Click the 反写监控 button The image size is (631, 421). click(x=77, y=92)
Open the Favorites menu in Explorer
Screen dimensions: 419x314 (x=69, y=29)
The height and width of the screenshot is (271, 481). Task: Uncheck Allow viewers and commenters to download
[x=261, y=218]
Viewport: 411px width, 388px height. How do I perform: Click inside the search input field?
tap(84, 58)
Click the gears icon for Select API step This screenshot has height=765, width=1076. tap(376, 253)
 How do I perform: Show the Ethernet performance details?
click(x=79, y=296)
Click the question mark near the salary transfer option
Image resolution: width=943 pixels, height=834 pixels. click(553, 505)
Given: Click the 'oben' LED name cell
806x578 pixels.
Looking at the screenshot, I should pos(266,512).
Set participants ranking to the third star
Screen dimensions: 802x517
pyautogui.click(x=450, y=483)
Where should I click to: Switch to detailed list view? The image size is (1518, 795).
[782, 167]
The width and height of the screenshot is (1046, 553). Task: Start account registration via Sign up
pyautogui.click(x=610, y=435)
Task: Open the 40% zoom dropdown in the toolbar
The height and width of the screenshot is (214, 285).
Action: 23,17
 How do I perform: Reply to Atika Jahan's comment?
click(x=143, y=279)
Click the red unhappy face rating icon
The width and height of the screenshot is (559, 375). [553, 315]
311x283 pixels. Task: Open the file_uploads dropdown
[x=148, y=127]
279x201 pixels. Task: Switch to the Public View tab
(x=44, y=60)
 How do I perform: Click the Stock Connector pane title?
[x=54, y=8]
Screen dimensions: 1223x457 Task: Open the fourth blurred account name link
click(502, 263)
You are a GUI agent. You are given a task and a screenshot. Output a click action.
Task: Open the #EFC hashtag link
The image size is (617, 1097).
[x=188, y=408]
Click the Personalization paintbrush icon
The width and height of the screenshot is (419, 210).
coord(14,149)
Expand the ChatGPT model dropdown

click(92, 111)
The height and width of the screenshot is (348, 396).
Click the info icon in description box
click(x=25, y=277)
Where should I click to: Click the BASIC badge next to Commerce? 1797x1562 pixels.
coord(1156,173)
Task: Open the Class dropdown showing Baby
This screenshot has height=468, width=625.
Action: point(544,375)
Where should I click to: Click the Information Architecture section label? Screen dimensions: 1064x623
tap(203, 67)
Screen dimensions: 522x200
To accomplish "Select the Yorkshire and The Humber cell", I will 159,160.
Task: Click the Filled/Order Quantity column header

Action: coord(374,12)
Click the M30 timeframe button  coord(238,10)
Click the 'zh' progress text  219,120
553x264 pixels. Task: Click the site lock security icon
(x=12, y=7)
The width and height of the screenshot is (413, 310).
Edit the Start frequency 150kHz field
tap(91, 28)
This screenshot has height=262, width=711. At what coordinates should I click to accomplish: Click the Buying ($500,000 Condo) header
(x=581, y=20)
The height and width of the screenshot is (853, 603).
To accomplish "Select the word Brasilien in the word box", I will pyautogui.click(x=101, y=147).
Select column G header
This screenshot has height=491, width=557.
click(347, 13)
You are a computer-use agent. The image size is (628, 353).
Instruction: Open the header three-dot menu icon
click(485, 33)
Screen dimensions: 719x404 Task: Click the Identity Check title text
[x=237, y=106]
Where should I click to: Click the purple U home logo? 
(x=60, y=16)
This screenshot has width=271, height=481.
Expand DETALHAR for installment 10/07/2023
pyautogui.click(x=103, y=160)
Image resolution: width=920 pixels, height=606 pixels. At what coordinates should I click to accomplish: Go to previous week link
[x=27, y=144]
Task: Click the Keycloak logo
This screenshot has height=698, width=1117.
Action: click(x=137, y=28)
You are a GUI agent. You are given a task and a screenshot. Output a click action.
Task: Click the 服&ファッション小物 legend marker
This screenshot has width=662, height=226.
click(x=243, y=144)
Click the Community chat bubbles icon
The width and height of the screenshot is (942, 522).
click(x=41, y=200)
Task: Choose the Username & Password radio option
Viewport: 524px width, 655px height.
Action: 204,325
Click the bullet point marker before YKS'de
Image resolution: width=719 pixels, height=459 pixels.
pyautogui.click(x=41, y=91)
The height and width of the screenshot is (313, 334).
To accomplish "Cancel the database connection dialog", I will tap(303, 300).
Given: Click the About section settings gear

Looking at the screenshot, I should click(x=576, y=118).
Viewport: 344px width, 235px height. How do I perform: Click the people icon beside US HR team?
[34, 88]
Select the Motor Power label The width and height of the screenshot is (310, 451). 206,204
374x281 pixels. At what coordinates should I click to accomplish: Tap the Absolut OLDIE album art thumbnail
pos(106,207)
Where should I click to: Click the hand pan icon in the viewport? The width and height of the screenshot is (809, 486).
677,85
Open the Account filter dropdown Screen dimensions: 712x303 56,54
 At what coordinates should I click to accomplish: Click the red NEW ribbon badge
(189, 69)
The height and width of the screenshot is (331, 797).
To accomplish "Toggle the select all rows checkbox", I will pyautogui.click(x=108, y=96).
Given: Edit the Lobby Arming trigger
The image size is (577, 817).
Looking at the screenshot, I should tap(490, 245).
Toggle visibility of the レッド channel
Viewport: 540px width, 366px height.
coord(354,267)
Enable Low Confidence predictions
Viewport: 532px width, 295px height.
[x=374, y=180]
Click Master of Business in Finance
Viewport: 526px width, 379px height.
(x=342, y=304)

+-------+

Problem requirements. Go through the listing above line by line and state how many lines include the string "will". Write only the number.

Result below. 4